Les hirondelles prennent le train
123 km entre Dole et Saint-Claude, 36 tunnels, 18 viaducs : la ligne ferroviaire des hirondelles est une ode trissante et aérienne aux merveilles du Haut-Jura. Attention à la fermeture des portes…
D’elle, Raymond Devos aurait dit qu’elle n’a pas de sens. Drôle de ligne en effet qui impose à notre fringant autorail diesel – on aurait préféré une vieille locomotive à vapeur… – de changer trois fois de direction en une centaine de kilomètres pour s’adapter au relief tout en plateaux et reculées et, surtout, ne rien perdre d’un paysage qu’en son temps, Auguste Pointelin aima peindre tout en poésie et en tendresse.
Exploitée depuis 2003 par les Offices de tourisme de Dole et Saint-Claude et le TER Franche -Comté sur la base d’une liaison commerciale préexistante, la ligne des Hirondelles emprunte, aller-retour, un parcours imaginé fin 19 e et dont l’audace technique le dispute à la beauté des paysages : 123 km, entre Dole et Saint-Claude via 36 tunnels et 18 viaducs, chef-d’œuvre du génie de l’homme enchâssés dans un écrin merveilleusement naturel, voire surnaturel lorsque le train, en équilibre entre deux à-pics, comme flottant entre ciel et terre, laisse derrière lui le col de la Savine (948 m) pour plonger, deux cents mètres plus bas sur, Morez, capitale de la lunette, et trois cents autres mètres plus bas sur Saint-Claude et ses pipiers.
Les pauvres mains des ouvriers
Il y a là sans aucun doute une véritable prouesse technologique pour les bâtisseurs de l’époque dont André Besson, l’emblématique écrivain franc-comtois, et les Moréziens diront qu’ils tutoyaient les hirondelles tant ils opéraient près des nuages. Il en sera ainsi près d’un demi-siècle, le temps, notamment, de relier Andelot-en-Montagne et Saint-Claude et de percer 25 tunnels pour venir à bout d’une nature si belle mais franchement hostile. A l’époque, point de tunnelier mais les seules pauvres mains des ouvriers, pour beaucoup venus d’Italie et, au bilan, beaucoup de sueur et des larmes aussi : le risque était partout, compagnon de route au quotidien. Mais pour quel résultat !
Comme un apéritif…
Reste qu’au-delà des considérations techniques, le grand mérite de cette ligne des Hirondelles (qui vient tout juste de fêter son centenaire) est d’ouvrir grand les portes du Haut-Jura. Comme un apéritif appelle le bon repas et augure de plaisirs à venir. Ce jour-là, Jean-Pierre Cuinet, retraité bénévole, est le guide-animateur du petit groupe. 35 personnes au départ de Dole, pour l’essentiel des gens du cru. Une chorale autochtone en ballade entre deux balades. Jean-Pierre ? L’encyclopédie de la ligne des Hirondelles.
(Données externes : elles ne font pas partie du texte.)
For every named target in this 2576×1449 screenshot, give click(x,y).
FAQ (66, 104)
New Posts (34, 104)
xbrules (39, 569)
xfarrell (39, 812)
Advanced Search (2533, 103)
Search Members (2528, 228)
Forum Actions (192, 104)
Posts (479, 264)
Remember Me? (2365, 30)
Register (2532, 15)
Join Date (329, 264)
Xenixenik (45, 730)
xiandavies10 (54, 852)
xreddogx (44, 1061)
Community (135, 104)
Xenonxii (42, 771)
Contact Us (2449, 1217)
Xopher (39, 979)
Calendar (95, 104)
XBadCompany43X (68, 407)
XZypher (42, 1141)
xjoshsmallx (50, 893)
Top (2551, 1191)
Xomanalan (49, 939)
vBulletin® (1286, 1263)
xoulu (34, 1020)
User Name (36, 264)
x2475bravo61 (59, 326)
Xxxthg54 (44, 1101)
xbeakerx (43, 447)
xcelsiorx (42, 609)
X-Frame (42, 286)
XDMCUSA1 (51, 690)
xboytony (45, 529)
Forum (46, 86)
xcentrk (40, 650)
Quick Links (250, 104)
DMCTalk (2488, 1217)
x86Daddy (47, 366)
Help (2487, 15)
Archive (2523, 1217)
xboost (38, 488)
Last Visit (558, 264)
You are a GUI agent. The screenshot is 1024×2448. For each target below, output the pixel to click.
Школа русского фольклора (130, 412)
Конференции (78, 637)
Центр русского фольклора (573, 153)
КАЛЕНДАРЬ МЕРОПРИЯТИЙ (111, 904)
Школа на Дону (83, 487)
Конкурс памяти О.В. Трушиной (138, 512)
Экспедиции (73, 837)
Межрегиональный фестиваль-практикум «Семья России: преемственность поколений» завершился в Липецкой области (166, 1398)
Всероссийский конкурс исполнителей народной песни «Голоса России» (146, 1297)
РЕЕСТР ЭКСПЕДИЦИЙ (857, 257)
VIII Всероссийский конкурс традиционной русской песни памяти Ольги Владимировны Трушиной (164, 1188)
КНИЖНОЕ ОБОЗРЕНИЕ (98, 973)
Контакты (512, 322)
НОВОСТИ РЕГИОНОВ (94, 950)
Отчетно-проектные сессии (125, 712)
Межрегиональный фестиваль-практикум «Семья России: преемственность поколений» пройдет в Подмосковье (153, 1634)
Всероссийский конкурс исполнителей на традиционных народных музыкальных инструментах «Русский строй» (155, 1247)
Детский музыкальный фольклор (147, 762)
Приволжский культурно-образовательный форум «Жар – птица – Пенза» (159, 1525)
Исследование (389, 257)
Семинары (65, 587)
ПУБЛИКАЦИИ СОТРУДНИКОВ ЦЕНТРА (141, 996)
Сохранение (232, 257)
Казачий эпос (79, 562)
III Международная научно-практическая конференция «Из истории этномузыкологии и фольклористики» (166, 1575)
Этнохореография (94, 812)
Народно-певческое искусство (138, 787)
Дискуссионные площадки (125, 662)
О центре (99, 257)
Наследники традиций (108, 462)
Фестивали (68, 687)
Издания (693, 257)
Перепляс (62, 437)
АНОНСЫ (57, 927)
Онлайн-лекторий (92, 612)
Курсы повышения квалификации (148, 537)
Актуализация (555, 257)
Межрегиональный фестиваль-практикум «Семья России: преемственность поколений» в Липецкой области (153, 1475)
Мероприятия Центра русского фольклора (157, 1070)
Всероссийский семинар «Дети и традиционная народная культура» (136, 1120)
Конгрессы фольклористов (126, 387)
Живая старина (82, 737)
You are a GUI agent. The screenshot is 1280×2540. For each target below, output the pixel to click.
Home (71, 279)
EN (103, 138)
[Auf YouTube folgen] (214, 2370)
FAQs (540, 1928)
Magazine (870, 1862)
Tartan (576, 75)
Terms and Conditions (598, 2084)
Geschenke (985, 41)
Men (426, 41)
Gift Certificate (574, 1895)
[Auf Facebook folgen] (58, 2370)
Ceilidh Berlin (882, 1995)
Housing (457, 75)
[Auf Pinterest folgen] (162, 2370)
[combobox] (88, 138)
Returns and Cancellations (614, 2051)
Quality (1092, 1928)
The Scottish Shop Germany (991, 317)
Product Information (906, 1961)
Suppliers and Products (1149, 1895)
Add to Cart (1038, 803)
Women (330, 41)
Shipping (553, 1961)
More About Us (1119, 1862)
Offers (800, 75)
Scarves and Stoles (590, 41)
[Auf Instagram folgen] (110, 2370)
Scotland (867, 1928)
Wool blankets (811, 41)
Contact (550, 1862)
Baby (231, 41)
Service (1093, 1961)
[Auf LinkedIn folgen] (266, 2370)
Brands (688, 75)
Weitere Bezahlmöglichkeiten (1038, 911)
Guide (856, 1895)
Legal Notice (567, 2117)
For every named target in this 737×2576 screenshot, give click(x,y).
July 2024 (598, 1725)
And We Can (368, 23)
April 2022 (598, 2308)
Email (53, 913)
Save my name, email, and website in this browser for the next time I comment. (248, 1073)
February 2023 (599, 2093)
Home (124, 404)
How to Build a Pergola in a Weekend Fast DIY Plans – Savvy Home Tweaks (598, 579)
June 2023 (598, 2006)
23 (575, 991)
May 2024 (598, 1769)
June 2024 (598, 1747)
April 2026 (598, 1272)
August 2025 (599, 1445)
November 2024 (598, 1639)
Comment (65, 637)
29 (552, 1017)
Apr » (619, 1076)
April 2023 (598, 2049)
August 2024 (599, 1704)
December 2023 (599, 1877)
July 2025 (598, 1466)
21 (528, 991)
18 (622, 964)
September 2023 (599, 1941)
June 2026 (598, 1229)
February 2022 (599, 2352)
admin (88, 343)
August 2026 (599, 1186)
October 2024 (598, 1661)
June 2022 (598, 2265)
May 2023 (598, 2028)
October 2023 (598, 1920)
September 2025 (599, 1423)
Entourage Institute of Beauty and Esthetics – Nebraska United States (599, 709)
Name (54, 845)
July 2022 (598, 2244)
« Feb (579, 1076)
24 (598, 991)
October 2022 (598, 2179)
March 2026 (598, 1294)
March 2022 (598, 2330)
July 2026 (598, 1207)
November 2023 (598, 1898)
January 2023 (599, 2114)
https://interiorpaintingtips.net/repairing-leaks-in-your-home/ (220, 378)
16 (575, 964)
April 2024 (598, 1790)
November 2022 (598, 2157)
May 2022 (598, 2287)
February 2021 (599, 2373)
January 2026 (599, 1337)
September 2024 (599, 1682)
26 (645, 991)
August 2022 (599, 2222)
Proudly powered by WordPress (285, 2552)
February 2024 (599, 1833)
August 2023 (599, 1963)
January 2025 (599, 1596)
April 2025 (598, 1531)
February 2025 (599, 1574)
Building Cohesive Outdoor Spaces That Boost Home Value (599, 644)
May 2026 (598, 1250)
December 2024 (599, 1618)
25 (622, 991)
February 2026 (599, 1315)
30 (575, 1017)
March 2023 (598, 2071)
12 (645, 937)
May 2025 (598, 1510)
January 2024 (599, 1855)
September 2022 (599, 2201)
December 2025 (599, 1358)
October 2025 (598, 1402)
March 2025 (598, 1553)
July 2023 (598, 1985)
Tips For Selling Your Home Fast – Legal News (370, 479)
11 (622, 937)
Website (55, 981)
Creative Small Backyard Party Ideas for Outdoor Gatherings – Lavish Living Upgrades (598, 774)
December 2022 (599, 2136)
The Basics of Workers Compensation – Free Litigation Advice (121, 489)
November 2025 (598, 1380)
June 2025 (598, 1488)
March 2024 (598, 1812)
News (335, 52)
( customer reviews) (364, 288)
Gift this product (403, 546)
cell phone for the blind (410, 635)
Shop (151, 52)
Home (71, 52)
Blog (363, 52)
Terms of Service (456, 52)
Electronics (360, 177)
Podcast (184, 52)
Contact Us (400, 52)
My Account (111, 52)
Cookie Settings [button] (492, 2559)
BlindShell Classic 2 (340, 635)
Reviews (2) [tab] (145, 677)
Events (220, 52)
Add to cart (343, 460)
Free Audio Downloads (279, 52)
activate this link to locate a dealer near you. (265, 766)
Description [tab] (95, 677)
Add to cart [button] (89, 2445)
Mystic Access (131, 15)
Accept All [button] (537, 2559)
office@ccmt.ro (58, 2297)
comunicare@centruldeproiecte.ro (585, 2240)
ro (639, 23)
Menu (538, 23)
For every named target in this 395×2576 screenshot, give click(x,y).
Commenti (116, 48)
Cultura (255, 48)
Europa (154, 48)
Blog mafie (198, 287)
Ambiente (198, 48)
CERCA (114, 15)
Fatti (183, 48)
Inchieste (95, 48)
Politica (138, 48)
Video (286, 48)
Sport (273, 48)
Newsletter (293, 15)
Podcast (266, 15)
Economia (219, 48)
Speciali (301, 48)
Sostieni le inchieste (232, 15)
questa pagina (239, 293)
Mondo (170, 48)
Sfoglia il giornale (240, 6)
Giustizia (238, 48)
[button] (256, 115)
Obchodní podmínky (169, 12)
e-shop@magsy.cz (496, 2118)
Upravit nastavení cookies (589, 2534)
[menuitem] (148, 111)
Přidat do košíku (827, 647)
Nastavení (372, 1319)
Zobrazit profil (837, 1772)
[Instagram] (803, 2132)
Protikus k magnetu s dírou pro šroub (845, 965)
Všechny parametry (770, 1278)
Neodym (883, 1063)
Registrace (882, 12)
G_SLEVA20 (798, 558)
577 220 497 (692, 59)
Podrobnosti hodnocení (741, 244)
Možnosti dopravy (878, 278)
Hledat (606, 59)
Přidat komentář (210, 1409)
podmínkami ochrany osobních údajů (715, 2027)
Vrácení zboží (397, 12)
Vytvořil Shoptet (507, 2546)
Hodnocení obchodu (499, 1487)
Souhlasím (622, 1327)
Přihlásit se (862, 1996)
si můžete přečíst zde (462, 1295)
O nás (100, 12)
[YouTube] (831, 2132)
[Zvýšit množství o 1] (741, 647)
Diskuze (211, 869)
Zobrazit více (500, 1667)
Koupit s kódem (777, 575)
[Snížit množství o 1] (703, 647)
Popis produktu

Un peu plus de deux heures durant, le temps de gagner Saint-Claude en doublant Arc-et-Senans (la saline royale), Arbois (son vin), Mouchard (la gare préférée d’Edgar Faure), Champagnole (la porte d’entrée du Haut-Jura), Syam (les forges) et Morbier (le fromage), il va très joliment raconter le parcours, son histoire, celle de la région, pimentant son exposé magistral de petits secrets et d’anecdotes. Comme icelle : les aiguillages de la ligne sont gérés depuis Dijon à l’exception de celui de la gare d’Andelot ; du coup, c’est le chef de gare lui-même qui doit enfourcher son vélo, été comme hiver, pour aller régler le dispositif à 200 m de là… Furieusement Tati, non ?
Les exploitants de la ligne des Hirondelles proposent, au départ de Dole et trois fois par semaine, un aller-retour dans la journée avec notamment une formule Prestige à 55 € incluant le transport avec guide et, à Saint-Claude, le repas de midi dans un restaurant, la visite du musée de la pipe et du diamant et de la cathédrale ainsi qu’un pot d’au-revoir à la gare avec, évidemment, comté et vin du Jura. Jusqu’à la mi-octobre.